Posted: 24 Nov 2017, 19:02
by raspberry-blower
Little John wrote:And as it pushes up prices to a new high, any "benefit" to purchasers will be duly wiped out, making the underlying problem of unfordability worse, not better.
As if more of the same shite will make the problem stink any less.
You couldn't make this up
A poster on the House Price Crash forum said that this is designed purely to keep the Tory Party together
UNTIL the next election. This seems plausible to me.
There is an "aspirational class" that are into property flipping, got a new car on tick and have been loading up on the never-never all fuelled by dirt cheap credit. This is the new class of voter that the Tories are looking to for their future core support as their current support base is at the wrong end of the demographic spectrum.
Given the recent Ministerial resignations, and a definitive date for Brexit it is quite probable that this administration will not last the course. Particularly not if we pass 2300 on 29/03/2019 and they cannot deliver something resembling Brexit.
Another thing to note in 2019 is the fact that Mark Carney will leave his tenure as head of the Bank of England. He has a track record in cutting interest rates which have resulted in property bubbles that eventually burst. in fact the recent interest rate made by the BoE was, I believe, the first time that he has presided over such a move. Will his successor be more willing to raise interest rates?
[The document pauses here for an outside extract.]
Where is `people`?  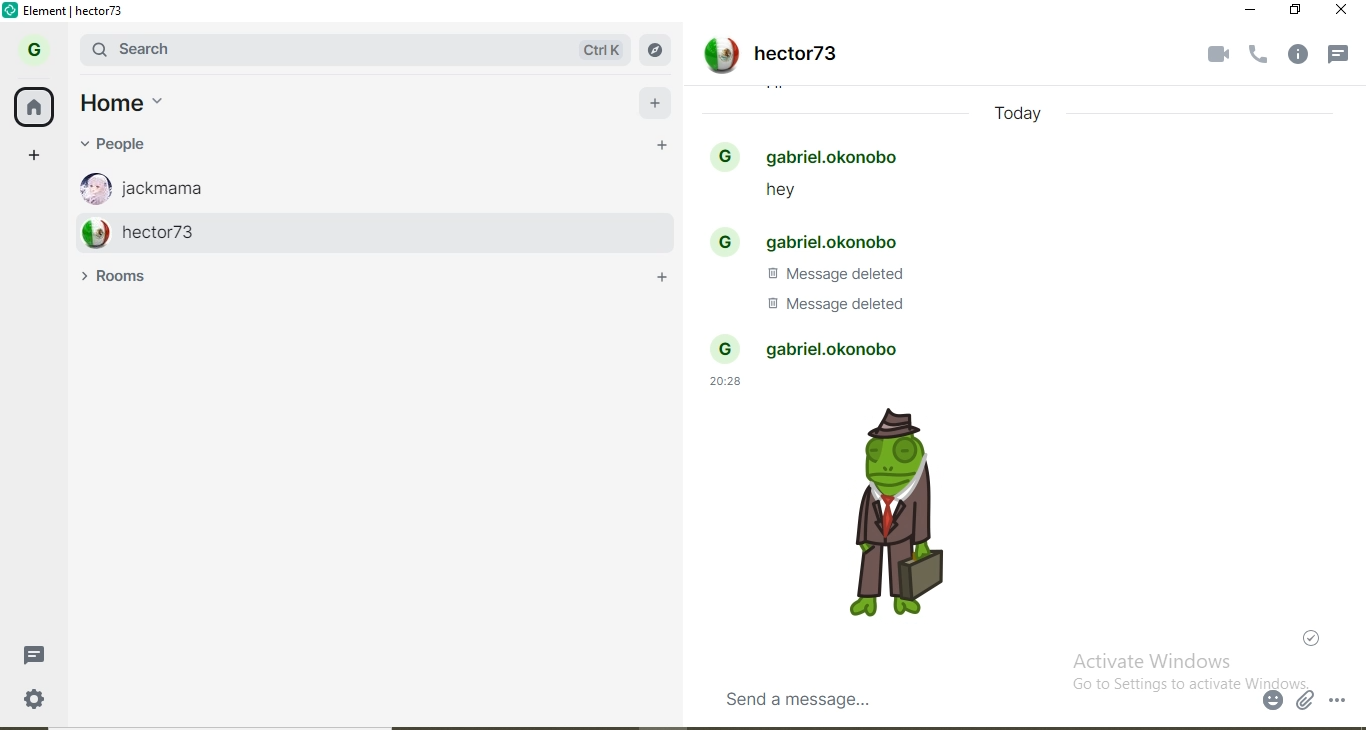 people is located at coordinates (795, 241).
The property bubble has got to insane levels and when it bursts it will be devastating. To the aspirational class. It seems to me the Tories will keep the plates spinning for as long as they can cling onto power. Which may well be sometime in 2019 - April or May is my bet
Posted: 24 Nov 2017, 19:41
by cubes
raspberry-blower wrote:There is an "aspirational class" that are into property flipping, got a new car on tick and have been loading up on the never-never all fuelled by dirt cheap credit. This is the new class of voter that the Tories are looking to for their future core support as their current support base is at the wrong end of the demographic spectrum.
That's assuming the 'aspirational class' are still solvent and not blaming the government for their woes at the next election. Pity we just didn't let people and companies go bankrupt over their excessive debts in 2008. We'd be on our way out of this shitty economy by now. Keeping them solvent and borrowing just means a much bigger problem further down the road, but I guess that's some other politicians problem.